Some uptight connoisseurs will pick faults with Nashik wines, since the whites tend to be quite sweet and the reds lack tannin and are meant to be drunk right away. That’s intentional — Indians are accustomed to a sweet aperitif before dinner. If they try switching to wine and find it too dry or puckery, it might scare them off wine drinking for good. “We wanted our wines to be mellow, supple and easy to drink, not something full or very heavy or overly tannic,” Mr. Shaw says.
However, there could soon be room in the market for more sophisticated wines as tastes and vineyards mature. Already, Indians are graduating from Chenin Blancs to Sauvignon Blancs, and from red Zinfandel to Cabernet Sauvignon. Rennaissance Wines, which is on its second harvest, has planted some Pinot Noir, Merlot and Chardonnay which should start producing next year. Vintage Wines is already producing a Chardonnay. And Sula is planting Rhone varietals like Roussanne, Grenache and Viognier.
In some ways, the Nashik vineyards have more control over the sugar and acid levels in their grapes at harvest than elsewhere. The threat of rain sometimes forces winemakers in Europe to bring in the grapes early.
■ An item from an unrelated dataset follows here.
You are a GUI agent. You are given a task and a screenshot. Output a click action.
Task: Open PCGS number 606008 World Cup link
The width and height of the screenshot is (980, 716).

Here the wineries can time the picking according to the lab results.
But first they have to judge when to kick off the start of the growing season in September with a first pruning. Mr. Shaw says it took Sula three or four years to get this right. This year, the summer monsoon ran long, shortening the growing season. Then rains plus heat led to shrivelling of the grapes before they were harvested. While this should still be a successful year, all the vineyards are still mastering the local conditions.
Given domestic demand is growing at about 30% per year, the temptation might be to take the low road and churn out cheap wines. However, a surprising number of vineyards are making intelligent choices about controlling the amount of sugar in the grapes, and therefore alcohol in the wines. For instance, Sula is shooting for 13% to 14% alcohol in their red wines, and 12% to 13% for the whites.
Sula wines are already available in many other countries, often in Indian restaurants. But since a tariff of 264% on imports gives India’s own wines such a substantial price advantage at home, there is little need to export. Indeed, the foreigners are coming to Nashik — global liquor giant Seagram started producing wine here this year.
So does Nashik have a shot at becoming another Napa? Certainly it is an emerging destination for wine buffs. At Sula, about 200 people visit every weekend, and they sell 200 cases of wine per month in their tasting room. At Renaissance Winery, Director of Business Development Prashant Thanawala is planning a restaurant and an area for those who don’t want to stay in a hotel to camp out close to nature. Affluent Indians are bored with five-star hotel getaways, he says. They are discoverying that wine is not only healthy and hip, it can also be fun.
Mr. Restall is the editor of the Far Eastern Economic Review.
From The Wall Street Journal.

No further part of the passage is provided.